Since output is not falling, this would not meet the NBER's definition of a recession. However, by a useful rule of thumb - Okun's law - the economy needs to grow around 3% to keep unemployment from rising (because the labor force is growing and productivity growth increases the amount of output each worker can produce). So while economics professors who are being careful in their choice of words won't call it a "recession" we are in what Brad deLong is calling a "recession-like episode" and, as Paul Krugman puts it:
...[T]he official definition of recession has become delinked from peoples’ actual experience. Right now, we’re in an economy with deteriorating employment and incomes, collapsing home prices, and business retrenchment. Is it also an economy in recession? Who cares?This Tom Toles cartoon makes a similar point. And, of course, the GDP numbers are subject to revision, as Menzie Chinn notes.
About that deteriorating employment.... the April report from the BLS reported a decline in the unemployment rate from 5.1% to 5.0% (which suggests a GDP growth rate >3% in April), and, in this case it is not an artifact of discouraged workers leaving the labor force. In the household survey, the number of people employed increased by 360,000, the number unemployed decreased by 189,000 while labor force participation was basically unchanged (increasing from 66.00% to 66.02%). The establishment survey reported a decline in "nonfarm payroll employment" of 20,000; the result of a decrease of 110,000 jobs in goods producing sectors and an increase of 90,000 in service employment. Not as bad as expected, but the overall picture is still un-good, according to the Times:
Companies are cutting working hours, even as many avoid layoffs. Those working part time because of slack business or out of failure to find full-time work swelled from to 5.2 million in April from 4.9 million in March. In percentage terms, employees working part time involuntarily climbed to the highest level since 1995.The average weekly pay for rank-and-file workers — about 80 percent of the American work force — fell $3.55 in April, to $602.56 in inflation-adjusted terms. This figure has been generally falling since the end of 2006. Gains in pay have been canceled out by the soaring costs of food and energy.
“The punch line is that you don’t have to lose your job to get pinched in a recession,” said Jared Bernstein, senior economist at the labor-oriented Economic Policy Institute in Washington. “Understandably we focus on layoffs and job losses, but most people keep their jobs in a recession. People who held their jobs are losing ground both in terms of hours and hourly wages.”

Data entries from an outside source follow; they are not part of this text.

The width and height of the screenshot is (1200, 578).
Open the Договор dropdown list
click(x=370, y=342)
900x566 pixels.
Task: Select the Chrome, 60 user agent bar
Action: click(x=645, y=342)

The Fed, though, may be done helping for now. On Wednesday, they announced a reduction in the Federal Funds rate target of 0.25% to 2.0%. Their statement hinted that we may have reached the end of the easing cycle (which began last September when the rate target was cut from 5.25% to 4.75%):
The substantial easing of monetary policy to date, combined with ongoing measures to foster market liquidity, should help to promote moderate growth over time and to mitigate risks to economic activity. The Committee will continue to monitor economic and financial developments and will act as needed to promote sustainable economic growth and price stability.Since monetary policy affects the real economy with a lag, there should be a boost in the pipeline for this summer and fall, and the Fed may need to turn its attention to shoring up its anti-inflation credibility. Or, in the statement's Fed speak:
Although readings on core inflation have improved somewhat, energy and other commodity prices have increased, and some indicators of inflation expectations have risen in recent months. The Committee expects inflation to moderate in coming quarters, reflecting a projected leveling-out of energy and other commodity prices and an easing of pressures on resource utilization. Still, uncertainty about the inflation outlook remains high. It will be necessary to continue to monitor inflation developments carefully.The Presidents of the Dallas and Philadelphia Feds, Richard Fisher and Charles Plosser, voted against cutting for the second consecutive time, apparently thinking the Fed has gone too far already. That also seems to be what Allan Meltzer thinks, according to the Times: “My view is that the Fed is back doing the silly things it did in the 1970s, of trying to make judgments that have long-term consequences based on short-term data.” The futures markets expect the Fed to hold the line at 2.0% at the June meeting.